Depuis plus de trente ans, Michel Longuet tient sur ses carnets un remarquable journal dessiné. Au mois de juin 2024, il a atteint son centième carnet ! On peut découvrir son travail sur son site : michel.longuet.free.fr


Michel Longuet, vous avez eu une riche carrière d'illustrateur avant de commencer votre vie de dessinateur diariste avec votre premier carnet en 1993. Pouvez-vous nous dire ce qui a motivé l'adoption de cette nouvelle pratique ?

...J'ai arrêté de dessiner en 1982, pendant 10 ans après la mort de mon père. La simple vue d'une feuille de papier me donnait la nausée. Mais petit à petit, sous la houlette d'un psychanaliste, j'ai retrouvé le goût du dessin. Et la découverte du journal de jeunesse de Tomi Ungerer, où il raconte les petites choses de son quotidien en les illustrant dans la marge, m'a donné l'envie de faire un journal. J'ai donc choisi un carnet de format A4, avec une couverture cartonnée Annonay et des pages blanches, qui me permet à la fois d'écrire et dessiner au stylo plume. Dès lors, l'arbrisseau était planté.

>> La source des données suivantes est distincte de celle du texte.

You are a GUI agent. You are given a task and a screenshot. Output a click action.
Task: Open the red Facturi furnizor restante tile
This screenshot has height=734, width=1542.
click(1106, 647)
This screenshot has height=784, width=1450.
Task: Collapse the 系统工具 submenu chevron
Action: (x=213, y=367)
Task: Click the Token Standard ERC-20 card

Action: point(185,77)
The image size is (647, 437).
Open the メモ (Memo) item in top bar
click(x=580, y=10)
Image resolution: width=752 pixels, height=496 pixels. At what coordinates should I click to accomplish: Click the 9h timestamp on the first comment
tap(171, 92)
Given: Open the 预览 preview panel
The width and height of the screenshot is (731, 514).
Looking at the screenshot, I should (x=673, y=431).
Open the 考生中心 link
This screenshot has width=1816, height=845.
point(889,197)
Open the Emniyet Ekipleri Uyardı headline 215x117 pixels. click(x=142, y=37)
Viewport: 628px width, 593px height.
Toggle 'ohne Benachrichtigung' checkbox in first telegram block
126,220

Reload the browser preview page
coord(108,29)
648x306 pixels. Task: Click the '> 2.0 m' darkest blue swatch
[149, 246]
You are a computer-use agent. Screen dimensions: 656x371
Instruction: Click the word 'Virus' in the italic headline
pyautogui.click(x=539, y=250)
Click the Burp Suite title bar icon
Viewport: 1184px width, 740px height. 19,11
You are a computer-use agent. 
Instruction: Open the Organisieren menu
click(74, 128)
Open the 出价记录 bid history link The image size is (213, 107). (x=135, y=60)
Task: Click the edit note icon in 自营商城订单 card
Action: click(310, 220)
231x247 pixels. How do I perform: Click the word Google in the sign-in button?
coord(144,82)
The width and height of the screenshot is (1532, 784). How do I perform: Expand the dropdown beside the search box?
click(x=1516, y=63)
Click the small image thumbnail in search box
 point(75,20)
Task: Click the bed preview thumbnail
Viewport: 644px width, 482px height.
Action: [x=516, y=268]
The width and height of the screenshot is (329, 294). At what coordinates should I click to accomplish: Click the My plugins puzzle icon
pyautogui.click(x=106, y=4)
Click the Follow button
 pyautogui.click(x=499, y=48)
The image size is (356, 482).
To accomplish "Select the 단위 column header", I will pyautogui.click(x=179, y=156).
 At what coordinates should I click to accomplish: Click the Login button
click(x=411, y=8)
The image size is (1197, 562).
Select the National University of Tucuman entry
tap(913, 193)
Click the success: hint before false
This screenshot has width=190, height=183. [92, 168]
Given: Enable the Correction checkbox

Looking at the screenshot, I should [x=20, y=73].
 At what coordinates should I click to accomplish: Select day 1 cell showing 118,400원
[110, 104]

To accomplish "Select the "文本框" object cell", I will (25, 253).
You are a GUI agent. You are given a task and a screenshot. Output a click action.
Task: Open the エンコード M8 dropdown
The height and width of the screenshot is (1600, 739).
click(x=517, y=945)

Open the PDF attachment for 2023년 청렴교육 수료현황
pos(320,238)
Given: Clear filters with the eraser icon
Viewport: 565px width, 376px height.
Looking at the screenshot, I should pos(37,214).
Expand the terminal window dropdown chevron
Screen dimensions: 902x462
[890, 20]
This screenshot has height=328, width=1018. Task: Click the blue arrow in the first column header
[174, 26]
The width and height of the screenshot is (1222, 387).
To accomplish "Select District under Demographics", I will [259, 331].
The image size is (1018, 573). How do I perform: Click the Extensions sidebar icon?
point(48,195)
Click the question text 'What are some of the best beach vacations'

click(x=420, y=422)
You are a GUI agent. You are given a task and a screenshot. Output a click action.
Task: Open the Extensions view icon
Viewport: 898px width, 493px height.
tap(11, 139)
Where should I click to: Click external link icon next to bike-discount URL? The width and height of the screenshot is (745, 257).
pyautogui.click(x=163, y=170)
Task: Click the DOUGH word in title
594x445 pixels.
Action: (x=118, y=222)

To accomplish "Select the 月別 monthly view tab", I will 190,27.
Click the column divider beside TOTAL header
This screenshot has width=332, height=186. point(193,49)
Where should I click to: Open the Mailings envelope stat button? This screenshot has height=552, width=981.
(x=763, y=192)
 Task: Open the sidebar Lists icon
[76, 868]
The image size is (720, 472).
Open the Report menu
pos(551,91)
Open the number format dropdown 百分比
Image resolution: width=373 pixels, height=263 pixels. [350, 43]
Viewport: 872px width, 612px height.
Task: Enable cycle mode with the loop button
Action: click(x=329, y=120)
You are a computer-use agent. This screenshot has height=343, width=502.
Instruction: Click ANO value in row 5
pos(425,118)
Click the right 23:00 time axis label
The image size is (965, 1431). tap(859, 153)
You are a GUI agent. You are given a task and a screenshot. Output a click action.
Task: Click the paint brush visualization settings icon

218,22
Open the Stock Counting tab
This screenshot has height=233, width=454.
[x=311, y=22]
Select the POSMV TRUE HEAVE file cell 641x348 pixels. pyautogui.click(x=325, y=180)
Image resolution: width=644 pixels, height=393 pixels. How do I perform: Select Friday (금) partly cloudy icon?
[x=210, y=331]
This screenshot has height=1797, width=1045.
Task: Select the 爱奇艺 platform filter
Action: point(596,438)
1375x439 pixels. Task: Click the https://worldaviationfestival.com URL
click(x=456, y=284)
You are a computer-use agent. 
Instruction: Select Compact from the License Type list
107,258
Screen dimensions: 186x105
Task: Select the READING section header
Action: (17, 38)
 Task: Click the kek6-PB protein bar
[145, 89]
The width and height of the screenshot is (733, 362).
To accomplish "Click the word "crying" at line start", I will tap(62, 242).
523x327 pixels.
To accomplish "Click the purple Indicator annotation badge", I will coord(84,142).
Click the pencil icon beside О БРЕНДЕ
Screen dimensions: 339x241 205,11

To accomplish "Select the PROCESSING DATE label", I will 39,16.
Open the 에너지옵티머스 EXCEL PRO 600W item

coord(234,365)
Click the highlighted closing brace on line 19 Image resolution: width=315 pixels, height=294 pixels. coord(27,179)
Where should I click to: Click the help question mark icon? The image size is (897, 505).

Votre journal semble surtout extime évoquant vos voyages, vos explorations de Paris, vos découvertes artistiques, des conférences ou colloques auxquels vous avez assisté. On y trouve aussi des pages plus intimes, par exemple lorsque vous évoquez des amis disparus ou vos cauchemars. Comment s'articulent ces deux aspects ?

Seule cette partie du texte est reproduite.